In printing, the default settings are 5000K, 1.8 gamma. 5000K is considered perfectly neutral, by what humans perceive as a gray that is neither bluish (higher Kelvin), or yellowish (lower Kelvin). The 1.8 gamma is used in printing to hold ink coverage down to what can be reproduced on most papers without saturating them.
Color management is not an "easy one button fix". It takes time to learn what does and doesn't work. What are, or are not the correct settings to use for the result you need. Such as, when I create printer profiles, I can intentionally make them print with less yellow than it normally should. The prints come out looking blueish and pinkish. But when put under the yellow lights of the gallery they're going to hang in, the color looks natural.
For the best results from screen to paper, profile your monitor to 5000K, 1.8 gamma. Then - and this is incredibly important - use the correct profile for the paper you're printing on, and the printer you're using.

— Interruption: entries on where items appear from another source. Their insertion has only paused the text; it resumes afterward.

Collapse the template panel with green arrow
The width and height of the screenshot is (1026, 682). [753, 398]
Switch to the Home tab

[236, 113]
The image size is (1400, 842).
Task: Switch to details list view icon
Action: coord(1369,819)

For instance, if you're using a Canon printer and Canon gloss paper, you must use the gloss paper profile Canon provides for that exact model printer. And that means using their paper. It doesn't matter if you have Epson, or another brand of gloss inkjet paper that looks and feels identical. You will not get the same results.
Beyond that, never, ever expect your prints to 100% match your screen at all times. You're limited to the inks in your printer. It cannot, in any way, print colors that are brighter and richer than the inks can reproduce on the paper you're using. You will never in a million years reproduce the very saturated colors monitors are capable of displaying. Expect very vibrant color on screen to print less so.
RIPs are more accurate, but you still can't overcome the printer's color limitations. It can only reproduce color in its range. Anything outside of that will be pulled inward to its less saturated limits.